Ob die Entwicklung für den Praxiseinsatz geeignet ist, hat die Hochschule Dresden acht Monate lang in der Agrargenossenschaft Werenzhain (Brandenburg) getestet. Der Versuch lief in einem Abteil mit 80 Hochliegeboxen. 15 davon waren mit der DairyTex-Matte mit Unterlüftung ausgestattet, 65 Hochboxen mit einer neuen Gummimatte und Strohmehleinstreu. Die DairyTex-Matte wurde dreimal pro Woche gesäubert, die Gummimatte dreimal täglich und dreimal pro Woche neu eingestreut. Mehrmals pro Tag reinigte ein Schieber alle Laufgänge.


Ergebnisse in Kürze:

Die wichtigsten Ergebnisse sind:


Annahme: Die Kühe haben die DairyTex-Matte hervorragend angenommen (Übersicht 1). Weil nur 15 der 80 Liegeboxen mit DairyTex ausgerüstet waren, warteten die Tiere an den DairyTex-­Plätzen und legten sich nur noch ungern auf die anderen Liegematten. Einen einmal erkämpften DairyTex-­Liegeplatz besetzten sie so lange wie möglich. Selbst bei voll auf den Liegeplatz stehender Sonne und 35°C Außentemperatur standen die Tiere nicht auf. Dabei scheinen weniger die Mattenhärte, sondern die angenehme Wahrnehmung der Mattenoberfläche für die Tiere den Ausschlag zu geben: Selbst bei der Verlegung nur einer Einzellage von DairyTex (0,7 cm dick) auf Beton, wurden die DairyTex-Liegeplätze den Gummimatten vorgezogen.


Hygiene: Auch hinsichtlich der hygienischen Anforderungen konnte DairyTex überzeugen. Die feuchtigkeitsdurchlässige Oberfläche verhindert Pfützenbildung und lässt aufliegenden Schmutz sehr schnell trocknen. So kommt es zu einer geringeren Verschmutzung der Tiere (Übers. 2) und einem geringeren Keimwachstum. So lag die Keimzahl auf der Matte vor der Reinigung bei der normalen Gummimatte bei knapp 100 000 Kolonie-bildenden Einheiten pro cm2, bei der DairyTex-Matte bei nur knapp über 20 000.


Stallklima: DairyTex eröffnet neue Möglichkeiten der Stallklimatisierung.
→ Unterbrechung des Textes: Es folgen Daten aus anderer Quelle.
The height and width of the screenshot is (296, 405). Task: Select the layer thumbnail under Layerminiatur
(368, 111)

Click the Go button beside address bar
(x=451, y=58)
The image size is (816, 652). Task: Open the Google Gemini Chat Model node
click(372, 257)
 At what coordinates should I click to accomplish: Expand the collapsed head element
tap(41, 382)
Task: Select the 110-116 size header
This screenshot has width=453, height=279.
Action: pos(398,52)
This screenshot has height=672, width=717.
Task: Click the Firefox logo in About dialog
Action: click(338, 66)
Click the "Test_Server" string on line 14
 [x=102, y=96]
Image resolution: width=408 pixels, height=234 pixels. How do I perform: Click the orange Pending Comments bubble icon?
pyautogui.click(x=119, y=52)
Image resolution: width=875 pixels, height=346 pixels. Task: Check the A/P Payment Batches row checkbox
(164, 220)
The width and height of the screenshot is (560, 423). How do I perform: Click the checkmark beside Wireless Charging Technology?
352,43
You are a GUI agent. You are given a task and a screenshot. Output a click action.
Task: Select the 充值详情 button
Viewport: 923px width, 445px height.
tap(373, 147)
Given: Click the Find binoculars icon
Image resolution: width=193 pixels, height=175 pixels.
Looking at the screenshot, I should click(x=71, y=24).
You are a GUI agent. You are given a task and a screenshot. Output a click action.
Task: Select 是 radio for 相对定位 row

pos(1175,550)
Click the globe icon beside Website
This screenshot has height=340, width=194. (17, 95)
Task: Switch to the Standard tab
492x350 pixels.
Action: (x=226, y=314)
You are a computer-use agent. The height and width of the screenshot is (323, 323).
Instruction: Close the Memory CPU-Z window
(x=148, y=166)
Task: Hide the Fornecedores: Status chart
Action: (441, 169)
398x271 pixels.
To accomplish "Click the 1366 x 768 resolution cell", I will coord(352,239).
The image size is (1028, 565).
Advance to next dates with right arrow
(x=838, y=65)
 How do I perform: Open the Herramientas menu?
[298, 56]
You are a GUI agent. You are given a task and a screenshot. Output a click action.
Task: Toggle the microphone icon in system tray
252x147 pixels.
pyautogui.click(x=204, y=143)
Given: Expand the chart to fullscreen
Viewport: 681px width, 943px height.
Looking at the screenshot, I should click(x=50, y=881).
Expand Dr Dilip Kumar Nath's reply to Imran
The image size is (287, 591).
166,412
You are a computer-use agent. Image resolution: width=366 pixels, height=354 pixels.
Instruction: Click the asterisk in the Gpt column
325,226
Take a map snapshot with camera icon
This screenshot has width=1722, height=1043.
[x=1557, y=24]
Durch die Belüftung der Liegebox konnte an der Körperoberfläche der liegenden Kuh ein Kühleffekt von 11°C (11 Kelvin) erzielt werden (Übersicht 3), obwohl der Luftstrom nur mit einer sehr geringen Strömungsgeschwindigkeit von 5 bis 10 cm/s an der Matten-oberfläche austrat. Dieses Belüftungskonzept könnte das vermehrte Stehen der Tiere an heißen Tagen und das erhöhte Auftreten von Lungenentzündungen und Bindehautentzündungen im Sommer senken. Der bauliche Aufwand für eine Unterlüftung der Liegeplätze ist natürlich von den Gegebenheiten abhängig. Tiefliegeboxen lassen sich z. B. relativ einfach mit aufgesetzten Spaltenbodenelementen „unterkellern“.


In einem separaten Versuch hat die Hochschule Dresden die Auswirkungen der neuen Liegematte auf Schäden an den Tarsalgelenken untersucht. Zehn Wochen lang wurden wöchentlich die Gelenkschäden bei 24 Versuchstieren auf der DairyTex-Matte bonitiert, als Kontrolle wurde bei 20 Kühen auf Gummiliegematte mit Kalkeinstreu bonitiert. Ergebnis: Trotz der sehr kurzen Versuchsdauer heilten auf der DairyTex-Matte mehr Schäden aus und traten weniger neue Schäden auf (Übersicht 4).


Schwer zu reinigen:

Ein wichtiger und bisher technisch noch nicht gelöster Aspekt der Praxiseignung ist die Reinigung der Liegematte. DairyTex lässt sich, anders als herkömmliche Liegematten für Kühe, nicht mit Besen oder Schieber dauerhaft sauber halten. Es ist ein Sauger nötig.


Der Reinigungs-Prototyp hielt trotz großer Reinigungsintervalle (zwei- bis dreimal wöchentlich) die Matten dauerhaft sauber und durchlässig. Vor der Markteinführung von DairyTex muss es eine geeignete, selbstständig arbeitende Reinigungstechnik geben.


Trotz der damit höheren Investitionskosten ergeben erste Schätzungen der Verfahrenskosten, dass die DairyTex- Box für die Milchvieh­haltung auch aus ökonomischer Sicht eine interessante Alternative zu herkömmlichen Liege­boxen-Verfahren sein kann (Übersicht 5).


Insgesamt hat sich die neue Liegematte somit in der Praxis bewährt. Die Hochschule Dresden hat sie zum Patent angemeldet.